**** Excerpted text

# Retrofitting a 395 With Digital Pressure Gauge



## RH (Sep 7, 2010)

Anyone done it? 

I ordered the digital add on since it seemed a more elegant way to go than an analog pressure guage added in-line. Apparently you just remove the plain plate saying "Smart Control" and replace it with the one having the digital readout. Cost is $110 for the digital versus $70 or so for the analog gauge.

Reason I am doing this is to get a more accurate read out (or actually any read out) when spraying with the new FFLP tip. In order to get maximum performance from them I suspect pressure is going to be more of an issue so I want to be able to know exactly where I need to have it set for various products.


----------



## DeanV (Apr 18, 2007)

Good idea. Let me know how the upgrade works. I like the idea of adding digital control as well.


----------



## RH (Sep 7, 2010)

DeanV said:


> Good idea. Let me know how the upgrade works. I like the idea of adding digital control as well.


Will do.


----------



## Eagle Cap Painter (Nov 14, 2016)

It's too bad there's no digital option on the new 395s. I'd be interested to know how accurate this mod is compared to an analog gauge. The digital gauge was a big selling point for me on the 490 I just bought.

********
**** Recorded data

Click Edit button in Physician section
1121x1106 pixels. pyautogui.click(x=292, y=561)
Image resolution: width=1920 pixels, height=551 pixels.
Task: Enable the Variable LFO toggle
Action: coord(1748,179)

********

▶ **List of tasks**:
A: According to the gauge retrofit thread, why does RH want a pressure readout on the 395?
B: Reproduce the stretch of the gauge retrofit thread from "## Eagle Cap" through "I just bought." word for word.
C: Carry on the gauge retrofit thread from the point where it stops.

▶ **Answers provided**:
A: RH wants a more accurate readout, or any readout at all, when spraying with the new FFLP tip. RH suspects that pressure will matter more for getting maximum performance from those tips and wants to know exactly where to set it for various products.

B:
## Eagle Cap Painter (Nov 14, 2016)

It's too bad there's no digital option on the new 395s. I'd be interested to know how accurate this mod is compared to an analog gauge. The digital gauge was a big selling point for me on the 490 I just bought.

C:
----------



## RH (Sep 7, 2010)

When I purchased my 395 SW had it for $600 which was a pretty good deal - even had two extra tips thrown in. So even with adding the cost of a digital guage the price was pretty good. But doing it over, I would buy one with the guage built in.


----------



## Eagle Cap Painter (Nov 14, 2016)

Paid 1160 for a 490 with 8 extra tips. PC has one or two 390s for 700 right now though.


----------



## RH (Sep 7, 2010)

Think my deal was an end of the year attempt by my local SW to meet a quota or something. Know it wasn't a regular type of price. Either way it was hard to pass up. Of course that particulat machine turned out to be a bit of a lemon with all sorts of issues which might of lead me to believe something had been passed off on me - except the guys here are a stand up bunch and wouldn't do anything like that. Plus, more than a year after I bought the hinky one, they went to bat for me and got me a brand new sprayer from Graco. So I have nothing but good things to say about my local SW and the staff working there.


----------



## Eagle Cap Painter (Nov 14, 2016)

Yeah that 390 at PC is a model closeout and I think a floor model. The pro show in Tri-Cities is the 23rd and the list I got from SW has some good deals. There's a coupon for free tips from Graco with the purchase of any new sprayer that you can use on top of the other freebies your retailer throws in: http://www.portlandcompressor.com/docs/graco-finish-first-coupon-2017.pdf


----------



## stelzerpaintinginc. (May 9, 2012)

At the risk of stating the obvious, installing a gauge at the pump will only read pressure outlet before pressure losses due to hose length, diameter restrictions, connections, etc. It's still a handy tool, as long as you're able to calculate the respective losses to get a true reading at the gun.


----------



## RH (Sep 7, 2010)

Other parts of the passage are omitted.